A DRUG addict who stole the head and feet of a bear costume belonging to a community worker has been jailed for three years.

Bungling Jason Mullineux targeted the house of Alan Taylor on Station Road, Bolton, in October last year with Bolton Crown Court hearing how the heroin user cut himself while gaining entry.

Duncan Wilcox, prosecuting, said Mr Taylor, who was involved with a Halloween community project on his housing estate, came home early on October 30, 2019.

Arriving home around lunchtime he found his bear costume discarded on the living room floor and continuing through the house he found most cupboards and doors were open and a glass panel on his back door was smashed.

Mr Taylor described his house as having been “ransacked” with drawers tipped out and both bedrooms left in a mess.

As well as the bear costume, Mullineux stole 14 items in all including three laptops, three mobile phones, tools and jewellery with an estimated cost of £3,000.
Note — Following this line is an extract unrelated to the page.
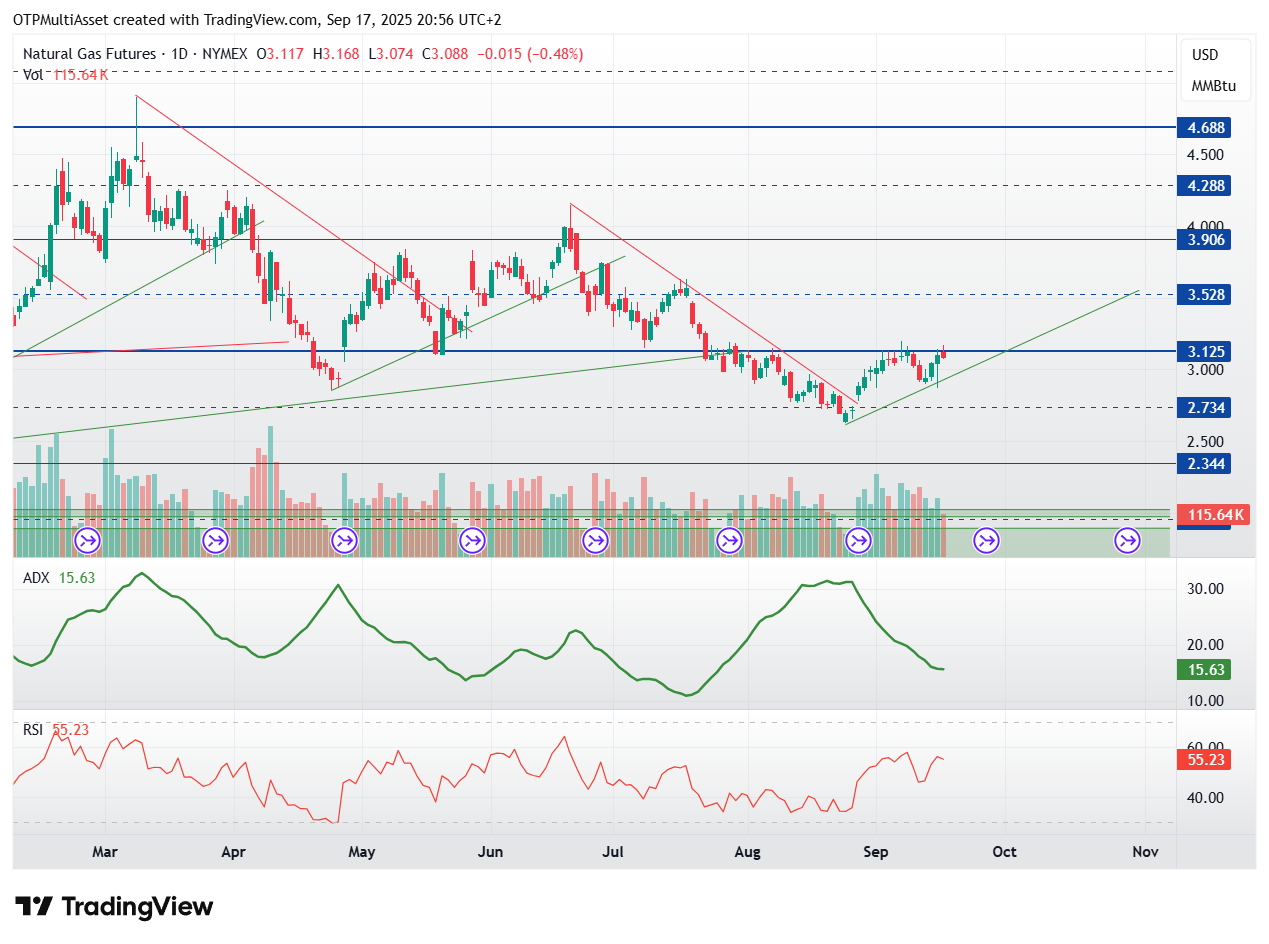Click the rightmost contract-roll marker near November
The height and width of the screenshot is (944, 1269).
tap(1127, 541)
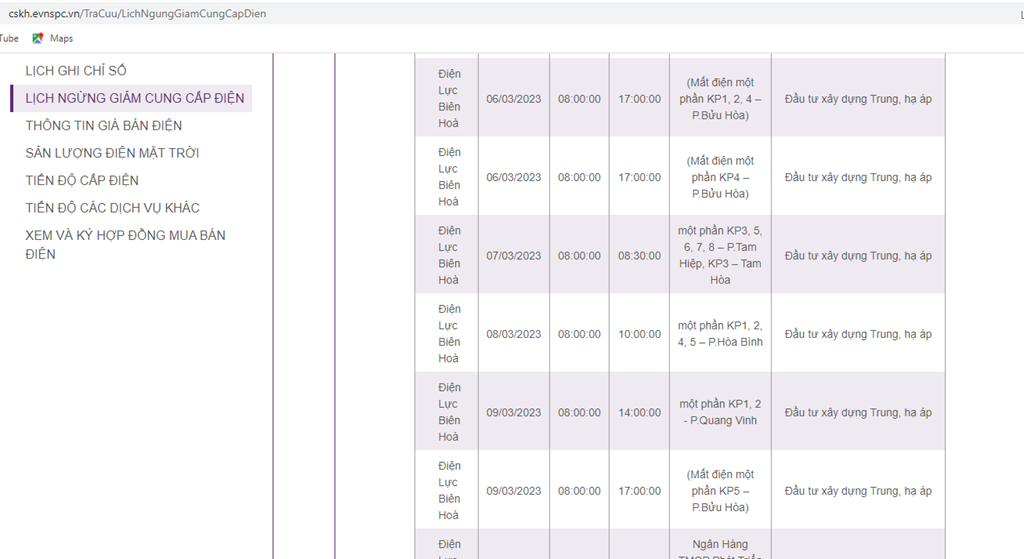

In a victim impact statement read to the court by Mr Wilcox, Mr Taylor said he prided himself on feeling calm but this offence had made him angry and put his work in the community in jeopardy as he had important documents and photographs saved on his laptop.

Mullineaux, of Fearnhead Close, Farnworth, was arrested after blood was left at the scene and his DNA was matched with a sample taken.

He was in breach of a eight month suspended sentence imposed in August 2018.

Mr Wilcox added that Mullineux had 26 previous convictions for 50 previous offences including five for burglary.

Nick Ross, defending, said his client had been addicted to drugs for around 25 years but had been working for Network Rail shortly before the offence.

He had lost that job and a week before the burglary had lapsed into using heroin again.

“He was desperate,” said Mr Ross. “He felt guilty straight away after he had committed the offence and this was an offence with a remarkable lack of sophistication and one for which he wishes to express his apologies.”

Sentencing Mullineux Judge Paul Lawton, said: “You have spent decades breaking into people’s houses and old habits die hard in your case.

“The desperation which drove you to break in was self-evident by the way there was no forensic finesse at all - you simply smashed your way in, injuring yourself in the process and leaving the clearest possible trace by way of your own blood.

“This burglary had a very profound affect on the homeowner because they now feel unsafe and ill at ease in their own property.

“It is a terrible legacy to impose on people and one which can last an entire lifetime.”